=== PROBLEM REQUIREMENTS ===
Reproduce the material from the line containing "Select the rank" down through the line containing "I will pos(308,589).", replacing "Order Time" with "Order Date" and leaving everything else unchanged.

=== DATA FOR THIS EXERCISE ===
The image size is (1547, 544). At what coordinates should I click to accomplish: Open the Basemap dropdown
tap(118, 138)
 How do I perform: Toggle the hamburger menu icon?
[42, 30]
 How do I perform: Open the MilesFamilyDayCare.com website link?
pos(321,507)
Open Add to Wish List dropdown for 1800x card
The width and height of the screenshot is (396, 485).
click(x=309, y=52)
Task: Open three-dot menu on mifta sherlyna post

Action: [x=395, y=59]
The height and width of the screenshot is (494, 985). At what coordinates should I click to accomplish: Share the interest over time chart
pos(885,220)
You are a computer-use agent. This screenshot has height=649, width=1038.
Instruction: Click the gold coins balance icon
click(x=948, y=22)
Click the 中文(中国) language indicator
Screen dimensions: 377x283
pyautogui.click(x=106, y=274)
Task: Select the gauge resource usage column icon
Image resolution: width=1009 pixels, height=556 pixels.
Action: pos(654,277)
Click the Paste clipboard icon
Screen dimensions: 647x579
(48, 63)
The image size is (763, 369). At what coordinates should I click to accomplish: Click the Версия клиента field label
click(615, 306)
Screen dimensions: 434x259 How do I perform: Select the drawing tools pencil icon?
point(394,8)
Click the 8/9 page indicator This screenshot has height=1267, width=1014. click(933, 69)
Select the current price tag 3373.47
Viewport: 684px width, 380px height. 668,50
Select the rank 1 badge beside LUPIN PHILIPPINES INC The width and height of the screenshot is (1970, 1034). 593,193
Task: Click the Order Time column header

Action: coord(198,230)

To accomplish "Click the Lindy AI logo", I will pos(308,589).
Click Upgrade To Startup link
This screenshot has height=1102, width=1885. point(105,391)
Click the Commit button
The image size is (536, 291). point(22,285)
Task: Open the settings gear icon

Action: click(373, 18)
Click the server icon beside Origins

=== RESULT OF THE TASK ===
Select the rank 1 badge beside LUPIN PHILIPPINES INC The width and height of the screenshot is (1970, 1034). 593,193
Task: Click the Order Date column header

Action: coord(198,230)

To accomplish "Click the Lindy AI logo", I will pos(308,589).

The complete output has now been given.